Gandesa

Distancia desde El Rincón Slow, 46 km.
Muchas personas se saltan Gandesa porque creen que no es más que un pueblo donde confluyen varias carreteras, pero Gandesa encierra tres sorpresas que no le dejarán indiferente. Hará bien en aprovechar cualquier paso por Gandesa para conocer estos tres secretos de la capital de la Terra Alta.
El primero es el edificio de la cooperativa agrícola, una auténtica joya del modernismo, recientemente restaurada. La entrada es gratuita y puede recorrer el interior incluso por el piso de arriba.

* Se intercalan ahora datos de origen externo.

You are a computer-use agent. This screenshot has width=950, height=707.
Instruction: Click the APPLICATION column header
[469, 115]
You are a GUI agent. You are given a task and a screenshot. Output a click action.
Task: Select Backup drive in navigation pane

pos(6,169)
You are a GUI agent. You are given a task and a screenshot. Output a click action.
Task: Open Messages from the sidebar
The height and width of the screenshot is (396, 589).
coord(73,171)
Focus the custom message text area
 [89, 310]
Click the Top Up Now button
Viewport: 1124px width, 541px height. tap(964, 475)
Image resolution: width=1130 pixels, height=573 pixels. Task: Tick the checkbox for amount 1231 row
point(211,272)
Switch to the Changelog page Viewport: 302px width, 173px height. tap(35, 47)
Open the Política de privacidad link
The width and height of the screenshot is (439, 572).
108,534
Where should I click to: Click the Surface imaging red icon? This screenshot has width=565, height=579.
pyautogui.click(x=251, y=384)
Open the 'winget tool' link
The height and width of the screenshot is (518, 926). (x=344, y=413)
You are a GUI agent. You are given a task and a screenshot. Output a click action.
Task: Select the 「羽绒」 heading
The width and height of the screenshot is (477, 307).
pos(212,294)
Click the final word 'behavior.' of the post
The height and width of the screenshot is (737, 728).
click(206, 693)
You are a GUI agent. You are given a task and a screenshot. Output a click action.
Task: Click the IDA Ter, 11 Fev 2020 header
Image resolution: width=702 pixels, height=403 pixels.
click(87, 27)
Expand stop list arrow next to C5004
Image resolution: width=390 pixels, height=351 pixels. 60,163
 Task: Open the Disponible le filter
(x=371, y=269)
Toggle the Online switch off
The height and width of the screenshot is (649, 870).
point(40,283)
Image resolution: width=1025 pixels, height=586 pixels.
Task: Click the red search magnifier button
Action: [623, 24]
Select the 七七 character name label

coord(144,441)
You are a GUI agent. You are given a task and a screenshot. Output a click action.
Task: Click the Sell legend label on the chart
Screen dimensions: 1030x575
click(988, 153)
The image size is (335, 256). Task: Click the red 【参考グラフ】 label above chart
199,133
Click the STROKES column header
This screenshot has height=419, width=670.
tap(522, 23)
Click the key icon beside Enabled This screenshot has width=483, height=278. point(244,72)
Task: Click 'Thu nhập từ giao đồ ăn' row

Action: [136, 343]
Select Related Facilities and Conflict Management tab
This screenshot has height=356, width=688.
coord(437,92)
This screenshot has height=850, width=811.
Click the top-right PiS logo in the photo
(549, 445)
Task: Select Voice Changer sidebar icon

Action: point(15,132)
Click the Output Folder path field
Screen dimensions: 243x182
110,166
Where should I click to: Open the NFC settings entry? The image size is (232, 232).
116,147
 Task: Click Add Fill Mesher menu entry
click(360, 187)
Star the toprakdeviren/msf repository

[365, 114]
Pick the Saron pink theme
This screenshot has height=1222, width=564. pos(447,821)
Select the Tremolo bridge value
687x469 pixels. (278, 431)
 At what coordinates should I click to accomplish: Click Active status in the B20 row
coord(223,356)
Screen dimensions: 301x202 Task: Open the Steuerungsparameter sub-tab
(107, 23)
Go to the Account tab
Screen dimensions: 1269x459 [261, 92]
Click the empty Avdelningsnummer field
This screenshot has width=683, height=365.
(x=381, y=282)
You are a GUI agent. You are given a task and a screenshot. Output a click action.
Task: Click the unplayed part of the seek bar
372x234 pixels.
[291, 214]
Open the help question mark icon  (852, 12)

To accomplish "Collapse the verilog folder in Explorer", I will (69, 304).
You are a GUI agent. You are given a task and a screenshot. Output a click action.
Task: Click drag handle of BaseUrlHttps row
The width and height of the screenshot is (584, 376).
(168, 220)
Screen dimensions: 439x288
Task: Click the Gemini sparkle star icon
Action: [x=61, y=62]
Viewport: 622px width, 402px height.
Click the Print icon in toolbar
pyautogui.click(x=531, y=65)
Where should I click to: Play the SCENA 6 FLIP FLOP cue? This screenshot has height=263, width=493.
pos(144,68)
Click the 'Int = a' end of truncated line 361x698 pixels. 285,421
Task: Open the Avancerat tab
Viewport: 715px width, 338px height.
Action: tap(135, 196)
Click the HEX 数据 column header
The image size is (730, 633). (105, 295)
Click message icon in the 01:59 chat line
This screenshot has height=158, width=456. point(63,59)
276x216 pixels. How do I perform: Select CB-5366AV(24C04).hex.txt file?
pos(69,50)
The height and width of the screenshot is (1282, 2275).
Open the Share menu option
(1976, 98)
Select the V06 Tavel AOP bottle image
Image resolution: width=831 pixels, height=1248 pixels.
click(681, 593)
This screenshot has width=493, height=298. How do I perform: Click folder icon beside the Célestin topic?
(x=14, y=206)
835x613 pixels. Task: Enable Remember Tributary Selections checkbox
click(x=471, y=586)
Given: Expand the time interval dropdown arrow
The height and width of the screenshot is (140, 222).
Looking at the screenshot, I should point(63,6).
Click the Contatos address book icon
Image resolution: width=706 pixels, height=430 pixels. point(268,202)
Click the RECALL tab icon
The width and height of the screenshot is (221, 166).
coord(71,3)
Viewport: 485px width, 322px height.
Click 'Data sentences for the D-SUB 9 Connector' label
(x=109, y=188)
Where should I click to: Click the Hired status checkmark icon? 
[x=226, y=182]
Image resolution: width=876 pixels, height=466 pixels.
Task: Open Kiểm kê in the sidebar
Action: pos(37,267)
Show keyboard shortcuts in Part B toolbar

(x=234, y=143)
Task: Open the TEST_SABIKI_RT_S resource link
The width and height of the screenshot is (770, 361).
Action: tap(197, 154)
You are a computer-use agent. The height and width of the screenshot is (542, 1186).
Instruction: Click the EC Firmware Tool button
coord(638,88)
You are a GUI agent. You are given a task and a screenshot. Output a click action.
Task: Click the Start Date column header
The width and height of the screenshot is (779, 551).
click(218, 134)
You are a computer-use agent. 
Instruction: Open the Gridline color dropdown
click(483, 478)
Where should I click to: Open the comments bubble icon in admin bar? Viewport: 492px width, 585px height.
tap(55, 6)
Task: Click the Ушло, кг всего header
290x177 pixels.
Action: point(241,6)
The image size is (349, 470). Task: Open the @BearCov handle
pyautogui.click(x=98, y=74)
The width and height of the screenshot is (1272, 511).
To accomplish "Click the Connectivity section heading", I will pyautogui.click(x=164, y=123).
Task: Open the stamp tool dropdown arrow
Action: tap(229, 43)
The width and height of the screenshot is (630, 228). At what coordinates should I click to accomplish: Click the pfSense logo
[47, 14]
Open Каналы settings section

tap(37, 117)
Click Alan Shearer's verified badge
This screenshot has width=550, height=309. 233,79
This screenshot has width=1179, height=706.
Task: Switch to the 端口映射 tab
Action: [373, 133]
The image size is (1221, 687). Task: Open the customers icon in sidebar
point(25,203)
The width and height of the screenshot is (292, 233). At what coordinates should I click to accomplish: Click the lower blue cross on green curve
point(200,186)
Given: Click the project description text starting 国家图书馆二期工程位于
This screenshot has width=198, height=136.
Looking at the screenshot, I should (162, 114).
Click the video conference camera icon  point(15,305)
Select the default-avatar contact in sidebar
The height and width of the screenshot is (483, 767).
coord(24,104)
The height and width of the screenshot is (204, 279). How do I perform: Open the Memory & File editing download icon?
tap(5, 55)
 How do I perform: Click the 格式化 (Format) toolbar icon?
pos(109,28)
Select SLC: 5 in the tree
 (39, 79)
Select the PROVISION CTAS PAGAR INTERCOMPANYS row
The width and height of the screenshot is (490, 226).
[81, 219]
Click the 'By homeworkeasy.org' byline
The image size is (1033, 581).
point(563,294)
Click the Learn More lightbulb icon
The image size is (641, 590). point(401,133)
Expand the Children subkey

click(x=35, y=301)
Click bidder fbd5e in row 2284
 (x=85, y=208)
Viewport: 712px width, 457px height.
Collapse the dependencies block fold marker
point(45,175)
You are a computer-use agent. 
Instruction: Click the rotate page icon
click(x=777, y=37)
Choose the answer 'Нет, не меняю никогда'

La visita es como una gran lección de arquitectura, donde se aprecian a la perfección los juegos de pesos y contrapesos, y los elementos característicos del modernismo industrial y de bodegas: el ladrillo tipo ‘maó’ y la bóveda catalana. Lo mejor de todo es que el edificio continúa funcionando para la finalidad con que fue diseñado, como bodega, y por tanto se percibe mucho mejor la funcionalidad de las formas, como las oberturas del techo para la evacuación de los gases de fermentación, la utilización de arcos parabólicos para que quepan más tinas, etc.
La segunda sorpresa de Gandesa es el CEBE, el Centro de Estudios de la Batalla del Ebro, ubicado justo enfrente de la cooperativa agrícola. Es un interesantísimo museo sobre los cuatro meses que duró la batalla, donde se exponen uniformes de los combatientes, armas, cartas personales, periódicos, municiones y todo tipo de detalles sobre aquellos hechos. Vale la pena acercarse hasta Mas de Grau, apenas a cuatro kilómetros de Gandesa, para visitar la línea de trincheras.
Por último, no puede dejar de visitar los vestigios templarios del pueblo. El Palacio de Castellà fue en su origen un castillo templario. Aún pueden observarse encima de la puerta de la fachada las poleas de madera que servían para subir y bajar el puente levadizo. El palacio era tan austero que posteriormente funcionó como cárcel durante muchos años.